TWIN PEAKS is often credited with changing television back in 1990 when it first aired on network TV. MANY, MANY articles have been written about this groundbreaking show. The show for about a year was equivalent to an internet viral phenomenon. From 1990 to 1991, “Who killed Laura Palmer?” was everywhere in the entertainment zeitgeist. The show was discussed by adults at bowling Mondays or kids on lunch break at high school. For me, I did not discover it until later. Mainly because I was not much of a television watcher as a teenager (I focused on films). TWIN PEAKS did not come onto my radar until Lynch’s accompanying film, TWIN PEAKS: FIRE WALK WITH ME was released in 1992. One of my favorite films of all-time, FIRE WALK WITH ME is the prequel to the TV show that chronicles the last week of Laura Palmer’s life. Still to this day, this movie blows me away with its innovation, its inherent darkness, its representation of supernatural evil, and outright frank depictions of nudity. Sheryl Lee, who starred in this movie, deserved an Oscar nomination as this remains one of my favorite acting performances of all-time. So many iconic characters came out of this amazing television show and film including The Log Lady and The Little Man from Another Place. TWIN PEAKS was so massive that two books were released later, both of which I bought, just to analyze and understand the incredible world that Lynch and Mark Frost created. Laura Palmer’s murder scene at the hands of her possessed father (It is complicated) still disturbs me to this day. It is one of the most intense scenes ever put onto film. Than there is the murder scene in TWIN PEAKS that mirrors Laura’s in intensity where Lynch ends the next episode with the recognition of her death at a bar set to Julee Cruise’s haunting voice which has an incredible emotional impact, Then, there is the opening theme and credits which is just musical perfection written by Lynch’s longtime composer Angelo Badalamenti. And this was on network TV in 1990.

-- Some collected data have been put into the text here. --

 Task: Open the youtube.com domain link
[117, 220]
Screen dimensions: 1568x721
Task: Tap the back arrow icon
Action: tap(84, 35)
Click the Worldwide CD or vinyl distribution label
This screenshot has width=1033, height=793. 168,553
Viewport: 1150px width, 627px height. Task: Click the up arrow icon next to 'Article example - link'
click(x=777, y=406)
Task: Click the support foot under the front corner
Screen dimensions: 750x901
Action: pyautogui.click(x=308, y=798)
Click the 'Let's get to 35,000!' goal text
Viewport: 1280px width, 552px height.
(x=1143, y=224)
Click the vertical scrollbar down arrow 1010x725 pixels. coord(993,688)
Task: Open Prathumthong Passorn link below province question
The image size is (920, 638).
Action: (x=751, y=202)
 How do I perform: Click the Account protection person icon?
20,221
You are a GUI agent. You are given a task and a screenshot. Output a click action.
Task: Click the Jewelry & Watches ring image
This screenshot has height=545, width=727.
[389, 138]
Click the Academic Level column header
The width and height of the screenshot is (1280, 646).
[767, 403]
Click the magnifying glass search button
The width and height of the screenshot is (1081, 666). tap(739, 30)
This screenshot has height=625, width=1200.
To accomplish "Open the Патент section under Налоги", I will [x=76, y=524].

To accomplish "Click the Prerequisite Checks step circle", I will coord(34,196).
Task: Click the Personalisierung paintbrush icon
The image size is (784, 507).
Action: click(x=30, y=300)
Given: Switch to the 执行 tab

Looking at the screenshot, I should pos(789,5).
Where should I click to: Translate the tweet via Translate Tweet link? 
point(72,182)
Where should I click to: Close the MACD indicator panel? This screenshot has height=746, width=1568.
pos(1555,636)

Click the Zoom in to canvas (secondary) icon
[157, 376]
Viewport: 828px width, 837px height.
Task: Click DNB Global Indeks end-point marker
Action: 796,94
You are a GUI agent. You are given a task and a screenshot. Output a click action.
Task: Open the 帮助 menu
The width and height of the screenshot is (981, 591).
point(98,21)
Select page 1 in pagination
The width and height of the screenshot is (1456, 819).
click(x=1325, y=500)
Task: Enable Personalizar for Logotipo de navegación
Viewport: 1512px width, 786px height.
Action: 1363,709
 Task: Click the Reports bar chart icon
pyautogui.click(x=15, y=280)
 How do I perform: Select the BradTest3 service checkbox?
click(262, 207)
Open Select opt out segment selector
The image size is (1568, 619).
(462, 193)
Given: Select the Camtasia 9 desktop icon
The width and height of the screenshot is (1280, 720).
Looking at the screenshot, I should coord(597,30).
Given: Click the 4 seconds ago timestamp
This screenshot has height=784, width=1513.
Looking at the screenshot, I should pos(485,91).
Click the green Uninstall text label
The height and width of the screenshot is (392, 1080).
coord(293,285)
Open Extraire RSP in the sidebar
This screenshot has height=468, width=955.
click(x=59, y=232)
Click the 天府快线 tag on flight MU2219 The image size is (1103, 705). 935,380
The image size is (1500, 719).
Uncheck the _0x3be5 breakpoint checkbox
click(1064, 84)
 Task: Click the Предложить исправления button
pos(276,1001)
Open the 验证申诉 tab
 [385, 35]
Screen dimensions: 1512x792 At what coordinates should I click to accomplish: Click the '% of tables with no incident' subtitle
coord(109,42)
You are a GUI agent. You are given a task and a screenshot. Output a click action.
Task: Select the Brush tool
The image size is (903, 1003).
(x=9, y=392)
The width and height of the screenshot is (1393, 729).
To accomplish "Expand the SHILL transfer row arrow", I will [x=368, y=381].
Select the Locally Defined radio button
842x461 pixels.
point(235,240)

After TWIN PEAKS, I would be forever in on David Lynch even if his movies never reached the intensity of that genius work of art. LOST HIGHWAY, THE STRAIGHT STORY and his best post-TWIN PEAKS work MULHOLLAND DRIVE followed. I even went back and completed his filmography watching his incredible first film ERASERHEAD and his last movie, INLAND EMPIRE, starring the wonderful Laura Dern. After 2006, Lynch would never make another feature film again. But he never left the cultural zeitgeist. Younger generations started discovering him. Lynch began doing Weather Reports on YouTube. Even Netflix hired him to direct a short film where he interrogates a monkey about a murder in WHAT DID JACK DO?. Lynch released two albums and created a comic strip in the 1980s, THE ANGRIEST DOG IN THE WORLD. He was involved in directing dozens of music videos. The best final moment of David Lynch’s career is when SHOWTIME decided to reboot TWIN PEAKS for one final season which aired in 2017. These 18 glorious episodes were a wonderful career summary of everything Lynch has done and a glorious send off. Twin Peaks ends with a cliff hanger that was intense and will never be resolved, the David Lynch way. And props for creating a character like Dougie or turning what was a dying David Bowie’s character Philip Jeffries into a talking tea kettle. The man was endlessly creative. Because of the silencing of this voice and the inevitability of death, the world feels like a darker force without Lynch inside of it. Rest in peace, you unique genius.